▶ Dataset entries
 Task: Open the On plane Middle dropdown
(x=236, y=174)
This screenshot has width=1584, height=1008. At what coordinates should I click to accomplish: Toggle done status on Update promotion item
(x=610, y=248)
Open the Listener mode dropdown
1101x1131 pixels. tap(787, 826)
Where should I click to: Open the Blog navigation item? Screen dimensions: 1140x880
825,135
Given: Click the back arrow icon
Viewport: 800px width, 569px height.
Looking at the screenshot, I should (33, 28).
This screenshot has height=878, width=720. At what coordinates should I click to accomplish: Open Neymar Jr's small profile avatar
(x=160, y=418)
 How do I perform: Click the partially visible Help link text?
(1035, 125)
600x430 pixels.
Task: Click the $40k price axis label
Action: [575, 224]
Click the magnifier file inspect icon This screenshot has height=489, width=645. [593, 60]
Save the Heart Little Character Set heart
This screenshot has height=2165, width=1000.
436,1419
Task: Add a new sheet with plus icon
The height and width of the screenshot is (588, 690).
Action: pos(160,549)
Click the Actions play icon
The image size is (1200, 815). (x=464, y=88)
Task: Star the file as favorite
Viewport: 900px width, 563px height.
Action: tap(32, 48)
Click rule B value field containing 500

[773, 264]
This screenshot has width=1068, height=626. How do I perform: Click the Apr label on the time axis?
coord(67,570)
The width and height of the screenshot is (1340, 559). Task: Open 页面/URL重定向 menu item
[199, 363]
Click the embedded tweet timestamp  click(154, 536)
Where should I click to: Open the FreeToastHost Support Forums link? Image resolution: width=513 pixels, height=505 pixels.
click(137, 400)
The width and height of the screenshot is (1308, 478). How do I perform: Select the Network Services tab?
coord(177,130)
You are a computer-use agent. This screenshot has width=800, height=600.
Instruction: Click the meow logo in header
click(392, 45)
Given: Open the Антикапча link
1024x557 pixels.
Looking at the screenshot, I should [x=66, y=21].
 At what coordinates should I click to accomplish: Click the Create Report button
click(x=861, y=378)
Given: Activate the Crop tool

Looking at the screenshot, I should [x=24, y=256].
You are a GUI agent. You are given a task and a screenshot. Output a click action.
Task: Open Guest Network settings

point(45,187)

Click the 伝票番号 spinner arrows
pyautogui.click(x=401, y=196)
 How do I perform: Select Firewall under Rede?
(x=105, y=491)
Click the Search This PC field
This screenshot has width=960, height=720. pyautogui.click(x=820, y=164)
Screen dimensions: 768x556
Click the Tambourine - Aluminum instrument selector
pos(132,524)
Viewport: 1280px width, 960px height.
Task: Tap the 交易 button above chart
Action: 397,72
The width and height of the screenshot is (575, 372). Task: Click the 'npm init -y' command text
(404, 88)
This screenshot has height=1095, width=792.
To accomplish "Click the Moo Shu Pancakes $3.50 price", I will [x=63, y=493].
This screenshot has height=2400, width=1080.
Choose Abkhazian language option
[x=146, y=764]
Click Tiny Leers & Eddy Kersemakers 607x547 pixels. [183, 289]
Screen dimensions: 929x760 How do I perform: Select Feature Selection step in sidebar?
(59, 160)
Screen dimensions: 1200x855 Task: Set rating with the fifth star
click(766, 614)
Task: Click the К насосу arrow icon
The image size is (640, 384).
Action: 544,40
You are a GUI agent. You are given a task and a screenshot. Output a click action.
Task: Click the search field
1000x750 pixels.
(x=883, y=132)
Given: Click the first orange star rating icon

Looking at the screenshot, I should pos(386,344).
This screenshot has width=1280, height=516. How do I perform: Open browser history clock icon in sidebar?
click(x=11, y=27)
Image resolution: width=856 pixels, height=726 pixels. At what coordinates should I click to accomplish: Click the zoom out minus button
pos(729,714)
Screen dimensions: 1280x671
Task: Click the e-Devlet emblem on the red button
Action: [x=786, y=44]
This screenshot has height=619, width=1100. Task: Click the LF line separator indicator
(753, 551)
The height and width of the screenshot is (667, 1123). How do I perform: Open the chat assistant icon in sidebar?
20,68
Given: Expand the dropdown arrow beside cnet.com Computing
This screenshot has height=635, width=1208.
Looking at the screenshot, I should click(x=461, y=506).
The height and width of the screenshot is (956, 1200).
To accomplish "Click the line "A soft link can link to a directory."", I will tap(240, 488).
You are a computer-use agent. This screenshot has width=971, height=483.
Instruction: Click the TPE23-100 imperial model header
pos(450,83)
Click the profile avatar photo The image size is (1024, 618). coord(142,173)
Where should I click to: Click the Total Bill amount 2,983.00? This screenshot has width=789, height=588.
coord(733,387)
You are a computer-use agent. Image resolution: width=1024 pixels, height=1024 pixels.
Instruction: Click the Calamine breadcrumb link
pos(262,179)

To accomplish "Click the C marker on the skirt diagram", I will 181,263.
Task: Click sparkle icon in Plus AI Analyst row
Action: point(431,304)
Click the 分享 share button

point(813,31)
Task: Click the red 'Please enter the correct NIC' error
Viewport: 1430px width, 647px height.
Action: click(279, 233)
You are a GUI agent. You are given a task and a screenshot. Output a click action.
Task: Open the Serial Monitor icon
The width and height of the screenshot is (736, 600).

▶ Problem
The full data, repeated exactly, is the only acceptable output.

▶ Task answer
 Task: Open the On plane Middle dropdown
(x=236, y=174)
This screenshot has width=1584, height=1008. At what coordinates should I click to accomplish: Toggle done status on Update promotion item
(x=610, y=248)
Open the Listener mode dropdown
1101x1131 pixels. tap(787, 826)
Where should I click to: Open the Blog navigation item? Screen dimensions: 1140x880
825,135
Given: Click the back arrow icon
Viewport: 800px width, 569px height.
Looking at the screenshot, I should (33, 28).
This screenshot has height=878, width=720. At what coordinates should I click to accomplish: Open Neymar Jr's small profile avatar
(x=160, y=418)
 How do I perform: Click the partially visible Help link text?
(1035, 125)
600x430 pixels.
Task: Click the $40k price axis label
Action: [575, 224]
Click the magnifier file inspect icon This screenshot has height=489, width=645. [593, 60]
Save the Heart Little Character Set heart
This screenshot has height=2165, width=1000.
436,1419
Task: Add a new sheet with plus icon
The height and width of the screenshot is (588, 690).
Action: pos(160,549)
Click the Actions play icon
The image size is (1200, 815). (x=464, y=88)
Task: Star the file as favorite
Viewport: 900px width, 563px height.
Action: tap(32, 48)
Click rule B value field containing 500

[773, 264]
This screenshot has width=1068, height=626. How do I perform: Click the Apr label on the time axis?
coord(67,570)
The width and height of the screenshot is (1340, 559). Task: Open 页面/URL重定向 menu item
[199, 363]
Click the embedded tweet timestamp  click(154, 536)
Where should I click to: Open the FreeToastHost Support Forums link? Image resolution: width=513 pixels, height=505 pixels.
click(137, 400)
The width and height of the screenshot is (1308, 478). How do I perform: Select the Network Services tab?
coord(177,130)
You are a computer-use agent. This screenshot has width=800, height=600.
Instruction: Click the meow logo in header
click(392, 45)
Given: Open the Антикапча link
1024x557 pixels.
Looking at the screenshot, I should [x=66, y=21].
 At what coordinates should I click to accomplish: Click the Create Report button
click(x=861, y=378)
Given: Activate the Crop tool

Looking at the screenshot, I should [x=24, y=256].
You are a GUI agent. You are given a task and a screenshot. Output a click action.
Task: Open Guest Network settings

point(45,187)

Click the 伝票番号 spinner arrows
pyautogui.click(x=401, y=196)
 How do I perform: Select Firewall under Rede?
(x=105, y=491)
Click the Search This PC field
This screenshot has width=960, height=720. pyautogui.click(x=820, y=164)
Screen dimensions: 768x556
Click the Tambourine - Aluminum instrument selector
pos(132,524)
Viewport: 1280px width, 960px height.
Task: Tap the 交易 button above chart
Action: 397,72
The width and height of the screenshot is (575, 372). Task: Click the 'npm init -y' command text
(404, 88)
This screenshot has height=1095, width=792.
To accomplish "Click the Moo Shu Pancakes $3.50 price", I will [x=63, y=493].
This screenshot has height=2400, width=1080.
Choose Abkhazian language option
[x=146, y=764]
Click Tiny Leers & Eddy Kersemakers 607x547 pixels. [183, 289]
Screen dimensions: 929x760 How do I perform: Select Feature Selection step in sidebar?
(59, 160)
Screen dimensions: 1200x855 Task: Set rating with the fifth star
click(766, 614)
Task: Click the К насосу arrow icon
The image size is (640, 384).
Action: 544,40
You are a GUI agent. You are given a task and a screenshot. Output a click action.
Task: Click the search field
1000x750 pixels.
(x=883, y=132)
Given: Click the first orange star rating icon

Looking at the screenshot, I should pos(386,344).
This screenshot has width=1280, height=516. How do I perform: Open browser history clock icon in sidebar?
click(x=11, y=27)
Image resolution: width=856 pixels, height=726 pixels. At what coordinates should I click to accomplish: Click the zoom out minus button
pos(729,714)
Screen dimensions: 1280x671
Task: Click the e-Devlet emblem on the red button
Action: [x=786, y=44]
This screenshot has height=619, width=1100. Task: Click the LF line separator indicator
(753, 551)
The height and width of the screenshot is (667, 1123). How do I perform: Open the chat assistant icon in sidebar?
20,68
Given: Expand the dropdown arrow beside cnet.com Computing
This screenshot has height=635, width=1208.
Looking at the screenshot, I should click(x=461, y=506).
The height and width of the screenshot is (956, 1200).
To accomplish "Click the line "A soft link can link to a directory."", I will tap(240, 488).
You are a computer-use agent. This screenshot has width=971, height=483.
Instruction: Click the TPE23-100 imperial model header
pos(450,83)
Click the profile avatar photo The image size is (1024, 618). coord(142,173)
Where should I click to: Click the Total Bill amount 2,983.00? This screenshot has width=789, height=588.
coord(733,387)
You are a computer-use agent. Image resolution: width=1024 pixels, height=1024 pixels.
Instruction: Click the Calamine breadcrumb link
pos(262,179)

To accomplish "Click the C marker on the skirt diagram", I will 181,263.
Task: Click sparkle icon in Plus AI Analyst row
Action: point(431,304)
Click the 分享 share button

point(813,31)
Task: Click the red 'Please enter the correct NIC' error
Viewport: 1430px width, 647px height.
Action: click(279, 233)
You are a GUI agent. You are given a task and a screenshot. Output a click action.
Task: Open the Serial Monitor icon
The width and height of the screenshot is (736, 600).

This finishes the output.